> _REQUIRED TASK A_
Duplicate the part of the passage on memory in dreams starting with "The third, most" and going on through "most emphatic language.".
> _REQUIRED TASK B_
In the passage on memory in dreams, what detail of a passing stranger does Hildebrandt say finds a place in our dreams?

> _SOURCE PASSAGE_
━━━━━━
The third, most remarkable, and at the same time most incomprehensible, peculiarity of memory in dreams is shown in the selection of the material reproduced; for here it is not, as in the waking state, only the most significant things that are held to be worth remembering, but also the most indifferent and insignificant details. In this connection I will quote those authors who have expressed their surprise in the most emphatic language.

Hildebrandt (p. 11): "For it is a remarkable fact that dreams do not, as a rule, take their elements from important and far-reaching events, or from the intense and urgent interests of the preceding day, but from unimportant incidents, from the worthless odds and ends of recent experience or of the remoter past. The most shocking death in our family, the impressions of which keep us awake long into the night, is obliterated from our memories until the first moment of waking brings it back to us with distressing force. On the other hand, the wart on the forehead of a passing stranger, to whom we did not give a moment's thought once he was out of sight, finds a place in our dreams."
━━━━━━
(Collected data entries)
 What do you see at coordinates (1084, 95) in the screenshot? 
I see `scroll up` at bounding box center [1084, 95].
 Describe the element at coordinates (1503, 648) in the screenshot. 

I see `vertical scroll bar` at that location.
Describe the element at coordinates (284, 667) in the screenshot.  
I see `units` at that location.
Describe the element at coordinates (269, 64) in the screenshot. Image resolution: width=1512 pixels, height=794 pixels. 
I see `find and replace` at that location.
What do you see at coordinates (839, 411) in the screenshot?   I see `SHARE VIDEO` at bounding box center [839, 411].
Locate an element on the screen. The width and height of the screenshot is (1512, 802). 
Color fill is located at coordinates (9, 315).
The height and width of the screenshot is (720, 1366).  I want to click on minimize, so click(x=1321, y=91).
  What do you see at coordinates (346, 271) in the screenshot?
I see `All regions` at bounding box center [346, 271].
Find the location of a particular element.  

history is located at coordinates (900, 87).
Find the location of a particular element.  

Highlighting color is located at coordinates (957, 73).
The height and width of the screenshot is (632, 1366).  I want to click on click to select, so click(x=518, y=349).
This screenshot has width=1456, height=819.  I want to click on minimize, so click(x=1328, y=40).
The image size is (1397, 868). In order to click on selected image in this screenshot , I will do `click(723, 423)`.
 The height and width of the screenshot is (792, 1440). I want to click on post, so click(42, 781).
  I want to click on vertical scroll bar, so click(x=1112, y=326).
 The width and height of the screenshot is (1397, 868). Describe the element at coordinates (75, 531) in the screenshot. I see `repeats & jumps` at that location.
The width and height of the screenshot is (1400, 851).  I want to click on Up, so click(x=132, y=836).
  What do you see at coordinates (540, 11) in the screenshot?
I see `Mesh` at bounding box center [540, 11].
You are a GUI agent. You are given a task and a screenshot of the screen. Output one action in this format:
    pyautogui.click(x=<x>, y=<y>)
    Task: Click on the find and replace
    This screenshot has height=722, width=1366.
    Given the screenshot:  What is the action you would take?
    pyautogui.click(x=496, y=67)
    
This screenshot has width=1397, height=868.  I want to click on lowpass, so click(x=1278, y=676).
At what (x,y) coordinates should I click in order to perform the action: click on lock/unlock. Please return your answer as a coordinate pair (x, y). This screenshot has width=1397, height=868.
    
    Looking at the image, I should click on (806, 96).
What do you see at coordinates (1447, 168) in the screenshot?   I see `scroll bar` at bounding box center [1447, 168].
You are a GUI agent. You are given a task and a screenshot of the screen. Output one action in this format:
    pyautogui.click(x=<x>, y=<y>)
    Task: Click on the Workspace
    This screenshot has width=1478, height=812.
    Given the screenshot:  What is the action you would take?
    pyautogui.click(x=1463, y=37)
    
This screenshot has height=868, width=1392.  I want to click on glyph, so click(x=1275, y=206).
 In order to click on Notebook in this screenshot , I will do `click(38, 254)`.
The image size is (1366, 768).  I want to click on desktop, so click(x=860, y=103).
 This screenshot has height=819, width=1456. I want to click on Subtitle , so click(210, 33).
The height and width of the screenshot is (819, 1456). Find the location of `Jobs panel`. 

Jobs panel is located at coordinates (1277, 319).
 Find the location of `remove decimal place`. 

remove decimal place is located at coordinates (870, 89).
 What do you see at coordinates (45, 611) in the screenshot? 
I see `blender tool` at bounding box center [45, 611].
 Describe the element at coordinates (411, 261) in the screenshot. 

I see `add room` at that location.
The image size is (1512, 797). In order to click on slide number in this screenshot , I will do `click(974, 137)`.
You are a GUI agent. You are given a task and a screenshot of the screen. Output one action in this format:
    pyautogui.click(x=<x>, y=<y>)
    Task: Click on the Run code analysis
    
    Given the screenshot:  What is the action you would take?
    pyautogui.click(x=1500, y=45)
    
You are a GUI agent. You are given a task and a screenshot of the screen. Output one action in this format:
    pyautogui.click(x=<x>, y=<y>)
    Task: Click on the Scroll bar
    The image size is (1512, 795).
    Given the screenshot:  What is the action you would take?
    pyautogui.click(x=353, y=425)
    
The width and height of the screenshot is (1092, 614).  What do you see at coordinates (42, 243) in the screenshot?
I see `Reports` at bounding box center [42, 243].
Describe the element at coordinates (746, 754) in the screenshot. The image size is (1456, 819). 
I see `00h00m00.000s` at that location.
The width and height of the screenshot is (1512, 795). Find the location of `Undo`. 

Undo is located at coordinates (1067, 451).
━━━━━━
> _OUTPUT A_
The third, most remarkable, and at the same time most incomprehensible, peculiarity of memory in dreams is shown in the selection of the material reproduced; for here it is not, as in the waking state, only the most significant things that are held to be worth remembering, but also the most indifferent and insignificant details. In this connection I will quote those authors who have expressed their surprise in the most emphatic language.

> _OUTPUT B_
The wart on the stranger's forehead.